::: Text excerpt :::

P. rivinoides has the liturgical name "Èwé Boyí Funfun" according to ethnobotanical surveys in Brazil, and its use in cleansing baths in religious rituals originated in Africa. P. rivinoides has been used medicinally to treat wounds, ulcers, vaginal discharge, bleeding, and even oral problems. Furthermore, this plant is sold in folk markets and collected from wild specimens (Barros, 2010; Mandarino and Gomberg, 2009; Albuquerque et al., 2007).
Previous research with the extracts of this species revealed that the hexane fraction contains a high concentration of bioactive benzofuran neolignans (eupomatenoids and conocarpan) and pharmacological potential against Candida albicans and Leishmania amazonensis (Moreira et al., 2016; Marques et al., 2014).
Literature data on EO, obtained by hydrodistillation from fresh leaves of P. rivinoides, have shown a great chemical diversity rich in monoterpenes, sesquiterpenes, and arylpropanoids, which may vary depending on the collection site (Bernuci et al., 2016; Perigo et al., 2016; Leal et al., 2019). Aspects of the pharmacological potential of these EO indicate their antinociceptive (Souza et al., 2014), antifungal (Bernuci et al., 2016; Leal et al., 2019), antimicrobial (Leal et al., 2019), and cytotoxic (Fonseca et al., 2020; Machado et al., 2021) activity.
Recently, the apoptotic effect of β-pinene (main component) and EO of P. rivinoides in oral squamous cell carcinoma (Machado et al., 2021) was described. This study confirmed the plant’s long history of traditional medicinal use in the treatment of oral problems (Barros, 2010). Essential oil research is of interest in the production of herbal raw materials due to their functions as medicines, cosmetics, and other products. Because of the low cost of extraction, processing is advantageous in low-income areas and allows for large-scale production with low operating costs, which would become profitable through incentive programs and public project funding (Araújo et al., 2021).
Despite the fact that P. rivinoides is widely used in traditional medicine, research on the seasonal variation profile of EO from this plant is limited. It is well known that biotic and abiotic factors influence the large chemical phenotypic plasticity of Piperaceae species, and that these variations in the composition of plant chemistry can lead to changes in their respective biological potential (Monzote et al., 2010; Salehi et al., 2019).
Based on the foregoing, this study aims to evaluate the effect of seasonality on the chemical profile of EO of wild specimens of the medicinal plant P. rivinoides collected from two different sites in fragments of the Atlantic Forest with varying altitudes and climatic patterns. Determining the chemical nature of EO of P. rivinoides in different months over a year and at two different collection sites can help us understand the chemotaxonomics and chemophenetics of the plant and the genus Piper. Furthermore, this study provides tools for determining the best time to collect plant material that can provide an EO with high-quality secondary metabolites and, consequently, biological activities.

::: Available data :::

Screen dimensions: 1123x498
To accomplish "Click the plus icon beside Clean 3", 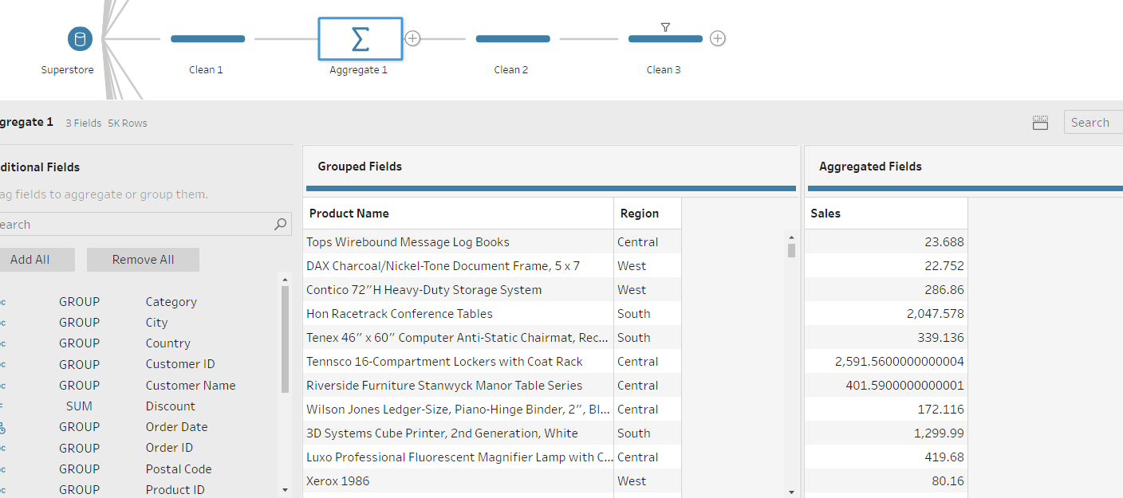I will point(717,37).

:::

Exercise requirements:
(a) In the P. rivinoides text, which fraction of the plant's extracts contains a high concentration of bioactive benzofuran neolignans?
(b) Write out the part of the P. rivinoides text starting at "P. rivinoides has the" and ending at "et al., 2007).".

Task responses:
(a) The hexane fraction.

(b)
P. rivinoides has the liturgical name "Èwé Boyí Funfun" according to ethnobotanical surveys in Brazil, and its use in cleansing baths in religious rituals originated in Africa. P. rivinoides has been used medicinally to treat wounds, ulcers, vaginal discharge, bleeding, and even oral problems. Furthermore, this plant is sold in folk markets and collected from wild specimens (Barros, 2010; Mandarino and Gomberg, 2009; Albuquerque et al., 2007).